Gunning down victims at random, Dalton allegedly drove from one target to another for nearly five hours. Dalton apparently picked up passengers in between the shootings.
The accused shooter’s identifier in much of the news coverage is “an Uber driver,” putting the ride service and its security practices in the public’s critical eye.
According to the company’s website,Uber driver screenings include a review of the driver’s motor vehicle records and a search through criminal records at county, state, and federal levels.
The prescreening for Uber's potential drivers is performed by Checkr, a service that has been nationally accredited by the National Association of Professional Background Screeners.
However, advocacy campaigns like “Who’s Driving You,” a public safety campaign funded by the taxi industry, continue to find fault with the safety precautions of app-based taxi services.
According to a report on NPR's All Tech Considered, the Taxicab, Limousine, and Paratransit Association continues to point to the key difference between basic taxi driver background checks versus those used by companies like Uber: “Taxi and limo companies rely on fingerprints submitted to law enforcement, as opposed to third-party checks based only on a name,” the report said.
David Sutton, a spokesman for the "Who's Driving You" campaign, told CBS MoneyWatch that the Kalamazoo case highlights the need for a change:
“An HR person from Uber should be meeting with prospective drivers before allowing them to drive,” said Sutton.
Edward Davis, an Uber safety advisory board member, also spoke to CBS MoneyWatch. He said “the issue isn’t about background checks, given that Dalton reportedly didn’t have a criminal background, but about the availability of guns and mental illness.”
Uber's chief security officer, Joe Sullivan, responded to the wave of media attention in a public statement posted on the company’s website.
“The perpetrator had no criminal record, and if there is nothing on someone’s criminal record, then no background check is going to raise a flag.

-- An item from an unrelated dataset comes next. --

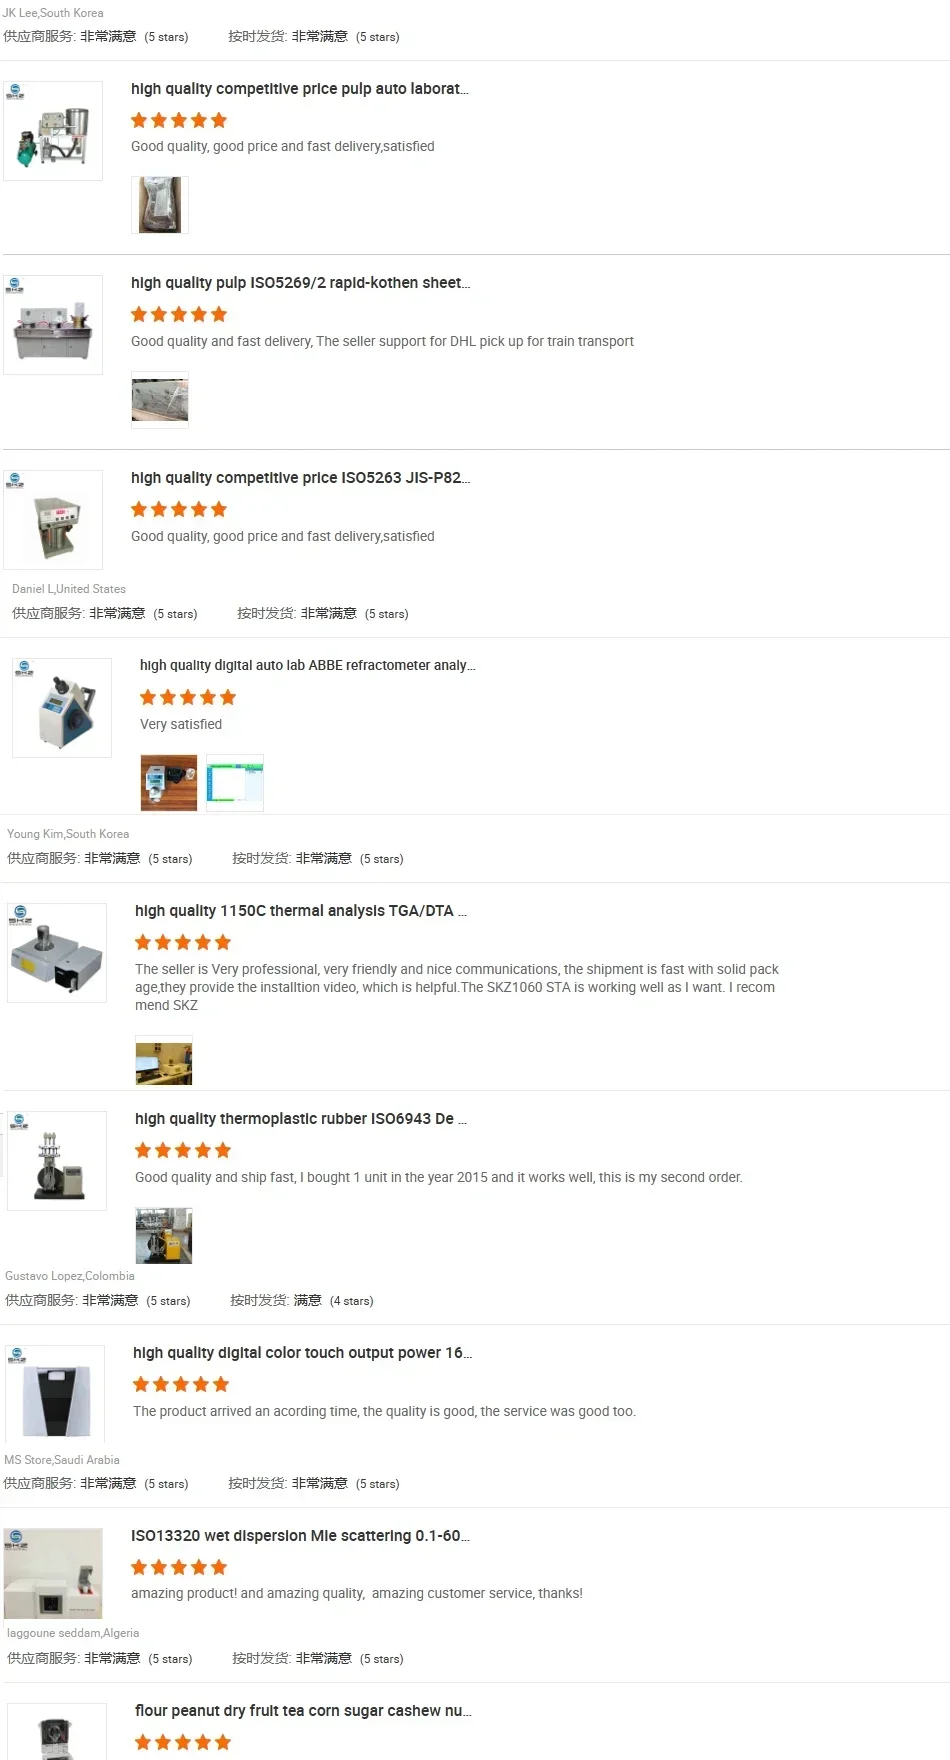Image resolution: width=950 pixels, height=1760 pixels.
Task: View the refractometer review photo with wooden background
Action: pyautogui.click(x=169, y=783)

As this case has shown, past behavior may not accurately predict how people may behave in the future.”
Sullivan said Uber does not plan to change its screening processes for drivers as a result of the Kalamazoo shootings.
Uber safety board members also argue that law enforcement fingerprint checks are "no safer or more sophisticated than the current screening systems that Uber has in place."
Uber officials point to the GPS tracking and driver transparency that its app provides. It also asks its users to look at the larger scope of the company's mission, rather than allowing the actions of one man to tarnish its reputation.